→ About this task: Transcribe the data below verbatim from the line with "Task: Open paragraph settings dialog launcher" to the line with "Click the Input". Include both of those lines.
──────────────────────────────
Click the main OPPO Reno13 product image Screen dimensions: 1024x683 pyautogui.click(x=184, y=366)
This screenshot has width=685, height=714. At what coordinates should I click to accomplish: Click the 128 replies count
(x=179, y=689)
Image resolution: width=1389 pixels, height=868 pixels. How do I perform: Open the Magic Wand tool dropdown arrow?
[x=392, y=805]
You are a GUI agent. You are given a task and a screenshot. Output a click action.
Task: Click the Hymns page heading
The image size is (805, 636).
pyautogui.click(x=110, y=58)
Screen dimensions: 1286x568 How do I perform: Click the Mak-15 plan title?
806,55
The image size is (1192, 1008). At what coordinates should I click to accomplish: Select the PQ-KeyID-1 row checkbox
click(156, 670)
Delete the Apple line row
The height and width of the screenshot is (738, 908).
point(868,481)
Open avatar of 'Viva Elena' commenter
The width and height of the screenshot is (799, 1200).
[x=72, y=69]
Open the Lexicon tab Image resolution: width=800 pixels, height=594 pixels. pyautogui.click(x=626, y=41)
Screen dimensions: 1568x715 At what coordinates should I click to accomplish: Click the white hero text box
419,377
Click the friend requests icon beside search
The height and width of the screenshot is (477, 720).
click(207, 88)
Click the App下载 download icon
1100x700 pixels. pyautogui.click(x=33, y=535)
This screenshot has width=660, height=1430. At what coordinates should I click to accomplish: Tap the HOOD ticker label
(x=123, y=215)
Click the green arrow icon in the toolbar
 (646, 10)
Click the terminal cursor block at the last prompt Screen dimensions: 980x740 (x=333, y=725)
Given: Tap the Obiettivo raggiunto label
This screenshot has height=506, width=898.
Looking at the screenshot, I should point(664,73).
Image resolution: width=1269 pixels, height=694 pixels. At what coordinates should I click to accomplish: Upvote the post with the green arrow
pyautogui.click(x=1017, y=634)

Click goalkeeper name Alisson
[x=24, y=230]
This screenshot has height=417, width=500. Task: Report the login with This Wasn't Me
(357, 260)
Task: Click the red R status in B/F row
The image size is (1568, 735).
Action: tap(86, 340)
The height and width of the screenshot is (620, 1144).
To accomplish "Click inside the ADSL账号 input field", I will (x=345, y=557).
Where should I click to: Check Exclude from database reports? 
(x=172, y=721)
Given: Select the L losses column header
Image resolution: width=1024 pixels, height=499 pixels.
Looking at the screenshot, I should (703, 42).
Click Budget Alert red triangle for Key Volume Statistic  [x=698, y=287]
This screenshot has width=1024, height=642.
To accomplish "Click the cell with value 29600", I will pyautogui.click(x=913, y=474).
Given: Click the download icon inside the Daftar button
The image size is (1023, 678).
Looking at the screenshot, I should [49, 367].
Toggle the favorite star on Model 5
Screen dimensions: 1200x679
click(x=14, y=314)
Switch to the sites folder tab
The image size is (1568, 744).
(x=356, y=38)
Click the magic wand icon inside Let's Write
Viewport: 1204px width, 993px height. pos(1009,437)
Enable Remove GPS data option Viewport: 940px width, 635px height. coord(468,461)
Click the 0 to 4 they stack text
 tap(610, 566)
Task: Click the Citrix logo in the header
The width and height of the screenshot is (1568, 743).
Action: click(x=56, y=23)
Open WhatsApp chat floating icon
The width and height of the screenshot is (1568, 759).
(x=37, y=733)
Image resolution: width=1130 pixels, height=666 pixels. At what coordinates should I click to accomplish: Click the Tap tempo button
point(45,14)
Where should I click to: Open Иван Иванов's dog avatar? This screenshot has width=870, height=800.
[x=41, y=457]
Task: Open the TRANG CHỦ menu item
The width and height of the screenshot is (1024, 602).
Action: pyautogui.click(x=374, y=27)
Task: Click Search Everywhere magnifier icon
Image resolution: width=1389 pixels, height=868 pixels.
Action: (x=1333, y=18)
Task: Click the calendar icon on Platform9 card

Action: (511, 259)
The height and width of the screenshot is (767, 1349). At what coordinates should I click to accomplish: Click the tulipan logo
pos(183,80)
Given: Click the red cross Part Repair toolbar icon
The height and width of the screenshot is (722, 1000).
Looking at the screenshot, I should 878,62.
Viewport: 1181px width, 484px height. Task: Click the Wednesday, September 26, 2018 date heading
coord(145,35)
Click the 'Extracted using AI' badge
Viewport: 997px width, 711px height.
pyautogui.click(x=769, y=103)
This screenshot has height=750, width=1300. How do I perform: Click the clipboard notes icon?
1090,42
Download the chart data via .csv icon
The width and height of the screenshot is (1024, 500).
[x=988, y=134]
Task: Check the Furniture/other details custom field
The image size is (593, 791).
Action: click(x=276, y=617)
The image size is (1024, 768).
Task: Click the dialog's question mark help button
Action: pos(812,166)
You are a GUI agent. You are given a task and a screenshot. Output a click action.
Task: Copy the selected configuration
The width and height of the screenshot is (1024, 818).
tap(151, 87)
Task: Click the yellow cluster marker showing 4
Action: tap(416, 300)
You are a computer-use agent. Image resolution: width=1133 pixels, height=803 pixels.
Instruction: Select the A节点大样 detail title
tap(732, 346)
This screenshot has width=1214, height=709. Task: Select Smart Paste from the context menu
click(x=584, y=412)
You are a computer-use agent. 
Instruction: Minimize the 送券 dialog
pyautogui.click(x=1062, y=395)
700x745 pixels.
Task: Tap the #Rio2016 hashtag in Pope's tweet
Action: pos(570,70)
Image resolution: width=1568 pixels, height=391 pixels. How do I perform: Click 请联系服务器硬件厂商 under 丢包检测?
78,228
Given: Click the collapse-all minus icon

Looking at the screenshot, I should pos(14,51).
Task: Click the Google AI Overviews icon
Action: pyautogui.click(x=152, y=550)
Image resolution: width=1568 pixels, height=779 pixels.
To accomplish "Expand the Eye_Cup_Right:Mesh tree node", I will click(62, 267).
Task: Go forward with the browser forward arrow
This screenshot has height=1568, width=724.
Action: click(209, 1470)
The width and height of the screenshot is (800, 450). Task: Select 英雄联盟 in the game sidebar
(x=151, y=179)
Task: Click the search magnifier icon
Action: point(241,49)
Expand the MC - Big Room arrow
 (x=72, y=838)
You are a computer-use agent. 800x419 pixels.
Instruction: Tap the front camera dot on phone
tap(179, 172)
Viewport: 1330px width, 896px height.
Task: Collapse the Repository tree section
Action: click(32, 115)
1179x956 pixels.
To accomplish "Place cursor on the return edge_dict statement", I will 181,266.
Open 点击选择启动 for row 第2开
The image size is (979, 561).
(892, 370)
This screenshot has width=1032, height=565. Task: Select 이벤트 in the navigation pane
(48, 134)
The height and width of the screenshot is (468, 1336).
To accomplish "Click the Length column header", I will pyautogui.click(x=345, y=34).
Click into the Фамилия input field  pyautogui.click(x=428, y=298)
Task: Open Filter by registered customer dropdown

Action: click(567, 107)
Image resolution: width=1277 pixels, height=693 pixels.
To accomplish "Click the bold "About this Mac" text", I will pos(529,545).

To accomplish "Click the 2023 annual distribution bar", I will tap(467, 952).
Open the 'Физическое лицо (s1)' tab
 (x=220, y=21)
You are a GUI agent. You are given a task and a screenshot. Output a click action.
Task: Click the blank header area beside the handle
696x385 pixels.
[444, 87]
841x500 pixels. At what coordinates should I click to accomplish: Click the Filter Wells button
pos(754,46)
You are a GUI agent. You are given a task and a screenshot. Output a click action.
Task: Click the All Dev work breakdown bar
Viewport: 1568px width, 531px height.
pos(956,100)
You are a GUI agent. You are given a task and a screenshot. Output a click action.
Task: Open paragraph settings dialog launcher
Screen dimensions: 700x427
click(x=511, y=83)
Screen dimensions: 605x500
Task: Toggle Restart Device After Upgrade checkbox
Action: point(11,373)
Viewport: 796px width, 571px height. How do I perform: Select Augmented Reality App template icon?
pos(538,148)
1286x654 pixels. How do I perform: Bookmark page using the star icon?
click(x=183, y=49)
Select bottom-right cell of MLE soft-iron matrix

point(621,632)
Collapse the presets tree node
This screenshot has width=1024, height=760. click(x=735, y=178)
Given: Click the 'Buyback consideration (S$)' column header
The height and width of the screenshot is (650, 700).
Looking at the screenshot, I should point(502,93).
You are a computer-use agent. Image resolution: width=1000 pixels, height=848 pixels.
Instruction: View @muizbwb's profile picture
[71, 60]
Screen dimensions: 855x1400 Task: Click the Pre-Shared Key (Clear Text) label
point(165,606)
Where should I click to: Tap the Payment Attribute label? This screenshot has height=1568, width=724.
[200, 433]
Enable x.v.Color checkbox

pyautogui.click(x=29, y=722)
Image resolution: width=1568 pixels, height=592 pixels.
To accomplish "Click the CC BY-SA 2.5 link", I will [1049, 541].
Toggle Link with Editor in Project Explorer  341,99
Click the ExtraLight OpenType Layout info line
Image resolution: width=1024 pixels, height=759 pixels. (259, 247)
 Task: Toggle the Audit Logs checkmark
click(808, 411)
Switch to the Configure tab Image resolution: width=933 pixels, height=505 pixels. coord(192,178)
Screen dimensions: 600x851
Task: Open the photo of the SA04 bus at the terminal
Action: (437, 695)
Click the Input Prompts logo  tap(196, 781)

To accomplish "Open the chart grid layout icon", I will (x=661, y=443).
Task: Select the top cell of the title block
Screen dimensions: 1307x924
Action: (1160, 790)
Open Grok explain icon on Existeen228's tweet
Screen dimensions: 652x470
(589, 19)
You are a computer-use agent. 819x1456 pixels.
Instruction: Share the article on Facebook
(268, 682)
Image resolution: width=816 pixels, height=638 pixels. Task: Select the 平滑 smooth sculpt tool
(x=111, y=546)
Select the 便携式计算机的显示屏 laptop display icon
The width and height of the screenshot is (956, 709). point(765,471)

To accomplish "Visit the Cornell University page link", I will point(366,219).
──────────────────────────────
→ Problem solution:
Task: Open paragraph settings dialog launcher
Screen dimensions: 700x427
click(x=511, y=83)
Screen dimensions: 605x500
Task: Toggle Restart Device After Upgrade checkbox
Action: point(11,373)
Viewport: 796px width, 571px height. How do I perform: Select Augmented Reality App template icon?
pos(538,148)
1286x654 pixels. How do I perform: Bookmark page using the star icon?
click(x=183, y=49)
Select bottom-right cell of MLE soft-iron matrix

point(621,632)
Collapse the presets tree node
This screenshot has width=1024, height=760. click(x=735, y=178)
Given: Click the 'Buyback consideration (S$)' column header
The height and width of the screenshot is (650, 700).
Looking at the screenshot, I should point(502,93).
You are a computer-use agent. Image resolution: width=1000 pixels, height=848 pixels.
Instruction: View @muizbwb's profile picture
[71, 60]
Screen dimensions: 855x1400 Task: Click the Pre-Shared Key (Clear Text) label
point(165,606)
Where should I click to: Tap the Payment Attribute label? This screenshot has height=1568, width=724.
[200, 433]
Enable x.v.Color checkbox

pyautogui.click(x=29, y=722)
Image resolution: width=1568 pixels, height=592 pixels.
To accomplish "Click the CC BY-SA 2.5 link", I will [1049, 541].
Toggle Link with Editor in Project Explorer  341,99
Click the ExtraLight OpenType Layout info line
Image resolution: width=1024 pixels, height=759 pixels. (259, 247)
 Task: Toggle the Audit Logs checkmark
click(808, 411)
Switch to the Configure tab Image resolution: width=933 pixels, height=505 pixels. coord(192,178)
Screen dimensions: 600x851
Task: Open the photo of the SA04 bus at the terminal
Action: (437, 695)
Click the Input Prompts logo  tap(196, 781)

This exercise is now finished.